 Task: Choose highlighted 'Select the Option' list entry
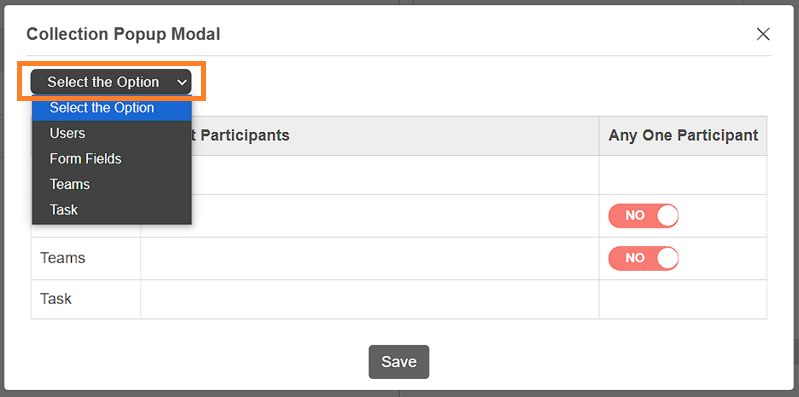tap(112, 108)
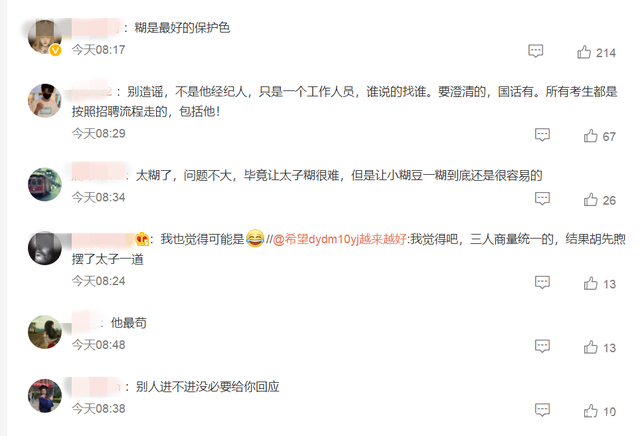640x436 pixels.
Task: Open the grayscale avatar of 08:24 commenter
Action: [x=44, y=248]
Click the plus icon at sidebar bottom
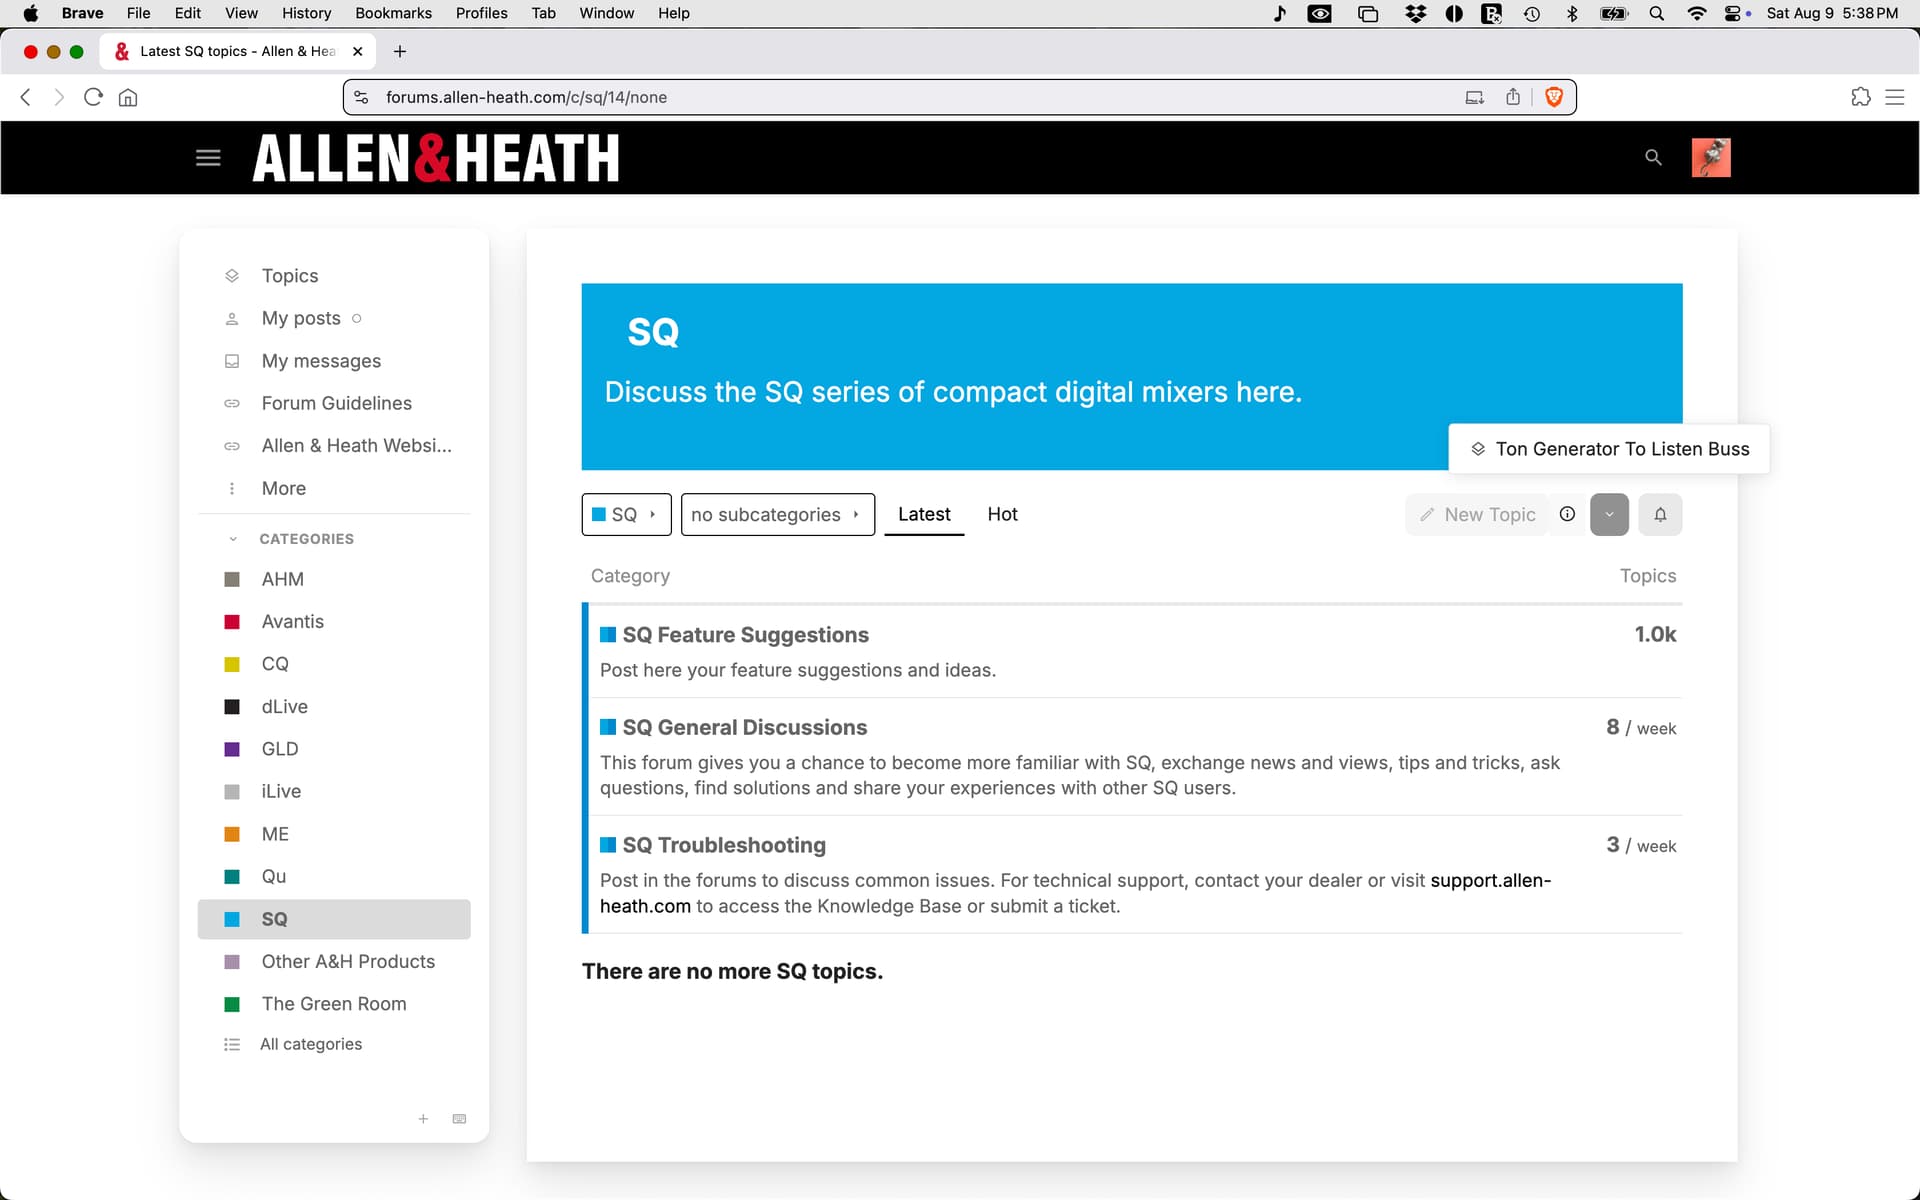This screenshot has width=1920, height=1200. click(423, 1119)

* * * * * * * * *

Given exercise: Find every line in the entries above that contains the string "Task", treating uppercase and lowercase as different, and copy each of those lines.

Reply:
 Task: Choose highlighted 'Select the Option' list entry
Task: Open the grayscale avatar of 08:24 commenter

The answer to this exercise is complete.